**What this task involves**
When you reach the records, transcribe all of them exactly.

**Entries supplied**
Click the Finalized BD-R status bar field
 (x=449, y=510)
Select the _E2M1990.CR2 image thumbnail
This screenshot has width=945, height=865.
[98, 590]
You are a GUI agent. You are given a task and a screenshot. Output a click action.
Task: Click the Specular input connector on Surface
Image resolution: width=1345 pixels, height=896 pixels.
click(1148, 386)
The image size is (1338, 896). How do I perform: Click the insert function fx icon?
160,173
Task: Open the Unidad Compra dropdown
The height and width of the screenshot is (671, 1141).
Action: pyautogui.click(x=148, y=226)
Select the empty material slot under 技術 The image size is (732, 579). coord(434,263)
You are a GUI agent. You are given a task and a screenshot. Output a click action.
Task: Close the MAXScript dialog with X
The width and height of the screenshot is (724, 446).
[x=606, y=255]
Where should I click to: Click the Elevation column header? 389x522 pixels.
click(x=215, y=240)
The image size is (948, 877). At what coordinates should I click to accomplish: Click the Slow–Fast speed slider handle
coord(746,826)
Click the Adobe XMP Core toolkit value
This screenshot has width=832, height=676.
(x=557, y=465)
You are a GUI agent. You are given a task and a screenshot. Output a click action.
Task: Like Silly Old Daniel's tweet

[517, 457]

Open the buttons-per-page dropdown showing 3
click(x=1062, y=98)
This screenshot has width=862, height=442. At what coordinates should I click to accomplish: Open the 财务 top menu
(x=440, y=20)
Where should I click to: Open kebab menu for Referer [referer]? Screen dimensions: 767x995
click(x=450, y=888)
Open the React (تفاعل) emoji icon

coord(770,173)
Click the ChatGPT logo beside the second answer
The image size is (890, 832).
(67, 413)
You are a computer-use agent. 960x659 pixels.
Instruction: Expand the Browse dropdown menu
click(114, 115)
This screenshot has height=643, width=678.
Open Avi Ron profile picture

**Exercise result**
Click the Finalized BD-R status bar field
 (x=449, y=510)
Select the _E2M1990.CR2 image thumbnail
This screenshot has width=945, height=865.
[98, 590]
You are a GUI agent. You are given a task and a screenshot. Output a click action.
Task: Click the Specular input connector on Surface
Image resolution: width=1345 pixels, height=896 pixels.
click(1148, 386)
The image size is (1338, 896). How do I perform: Click the insert function fx icon?
160,173
Task: Open the Unidad Compra dropdown
The height and width of the screenshot is (671, 1141).
Action: pyautogui.click(x=148, y=226)
Select the empty material slot under 技術 The image size is (732, 579). coord(434,263)
You are a GUI agent. You are given a task and a screenshot. Output a click action.
Task: Close the MAXScript dialog with X
The width and height of the screenshot is (724, 446).
[x=606, y=255]
Where should I click to: Click the Elevation column header? 389x522 pixels.
click(x=215, y=240)
The image size is (948, 877). At what coordinates should I click to accomplish: Click the Slow–Fast speed slider handle
coord(746,826)
Click the Adobe XMP Core toolkit value
This screenshot has width=832, height=676.
(x=557, y=465)
You are a GUI agent. You are given a task and a screenshot. Output a click action.
Task: Like Silly Old Daniel's tweet

[517, 457]

Open the buttons-per-page dropdown showing 3
click(x=1062, y=98)
This screenshot has width=862, height=442. At what coordinates should I click to accomplish: Open the 财务 top menu
(x=440, y=20)
Where should I click to: Open kebab menu for Referer [referer]? Screen dimensions: 767x995
click(x=450, y=888)
Open the React (تفاعل) emoji icon

coord(770,173)
Click the ChatGPT logo beside the second answer
The image size is (890, 832).
(67, 413)
You are a computer-use agent. 960x659 pixels.
Instruction: Expand the Browse dropdown menu
click(114, 115)
This screenshot has height=643, width=678.
Open Avi Ron profile picture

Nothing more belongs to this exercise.